先日、政府は英国と武器の共同開発すると発表しました。これは4月の武器輸出3原則の新解釈を閣議決定してからはじめての事案とのことです。

集団的自衛権の行使の憲法解釈の変更や武器輸出促進とも取れる現政権の動きをみると、日本として国として相当の軍事力を持つことを目指しているようにみえます。これらのことがすぐに日本の軍事力がアジア若しくは世界の脅威になるようなことや戦前のような軍国主義、ファシズム、帝国主義につながるものではないと考えますが、明らかに従来の方向性から一歩進んだ形になっています。


現実的な国際情勢、政治状況、外交的な側面を踏まえて考えるなら、日本が相当な防衛力や軍事力を持つことは間違った方向性ではないと思います。

しかしながら、戦後、平和憲法のもとで経済大国となったことを顧みると本当に良い方向性であるのかどうか、疑問に感じます。自衛隊を保有する中での平和憲法に異論を唱える考えもあるでしょうが、建前論であったとしても、一定の抑制が働いていたことは事実であったと思います。

では、なぜ、現時点で方向性を変えていく必要があるのでしょうか。

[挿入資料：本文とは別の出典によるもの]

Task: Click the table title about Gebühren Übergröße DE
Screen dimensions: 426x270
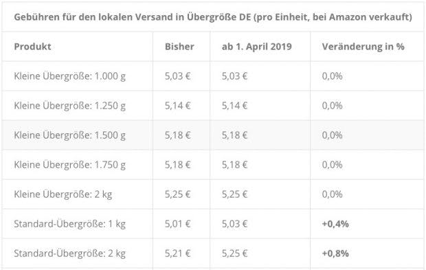Action: tap(213, 17)
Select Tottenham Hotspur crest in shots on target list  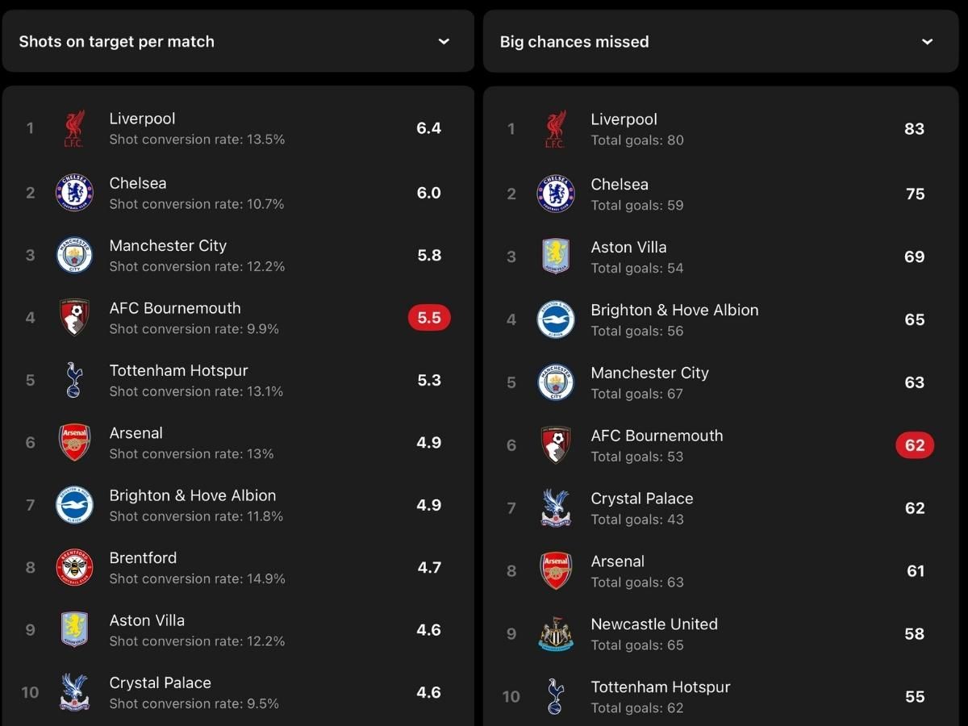point(74,380)
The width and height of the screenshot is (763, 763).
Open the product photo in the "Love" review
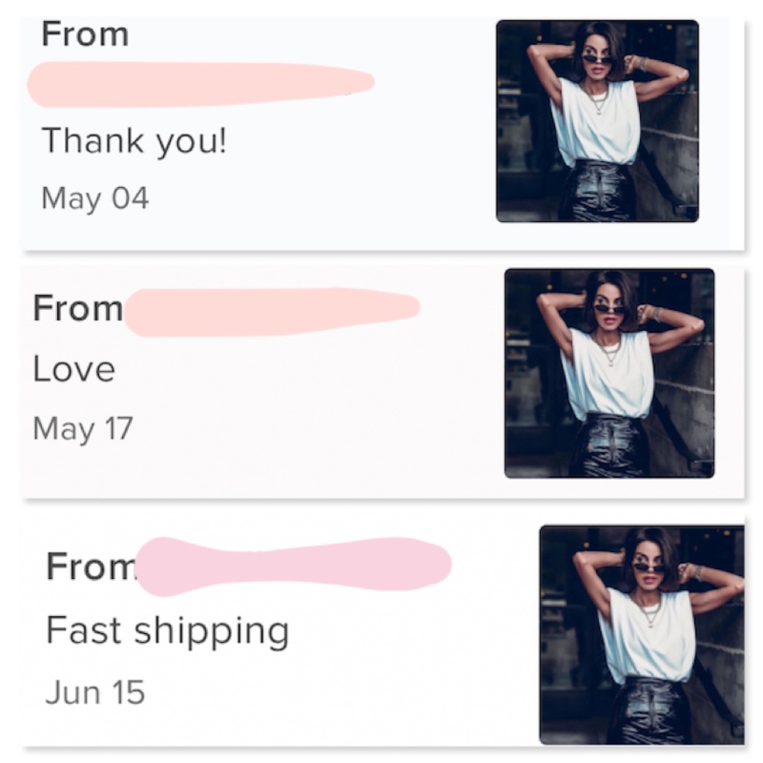click(x=609, y=373)
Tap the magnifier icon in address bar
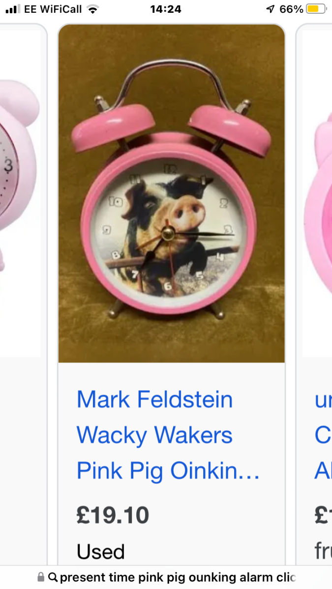This screenshot has height=589, width=332. 53,577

更にいうなら、日本の基本戦略、グランドストラテジーが転換する起点なのでしょうか。

日本の国家としての大戦略は、明治維新以降、欧米列強、先進国に支配されない或いは殖民地にならずに国として独立し、更にはそれらの先進国に肩を並べる強国になるという方向性があったと考えられます。明治維新、またはその後においても当時の先進国の思惑、アジア戦略の渦中でそれらの影響を受けながらも、日本の国家戦略は、一定の国際的な立場を確保するという形で目指す方向性に沿った結果を成し得たと思います。

しかしながら、その後は、当時の国際政治情勢、経済情勢を結果的に見誤ったことで、更なる強国となるその戦略の実現性を確固たる共通認識と成し得なかったことが、その後の戦争への道、更には敗戦という結果をもたらしたと考えます。つまり、国家的な大戦略が国家の中で、明確且つ共有されたことでの一定の成果を得られ、その大戦略の実現性が多様な認識となった時点から結果として悪い方向に進んだのではないでしょうか。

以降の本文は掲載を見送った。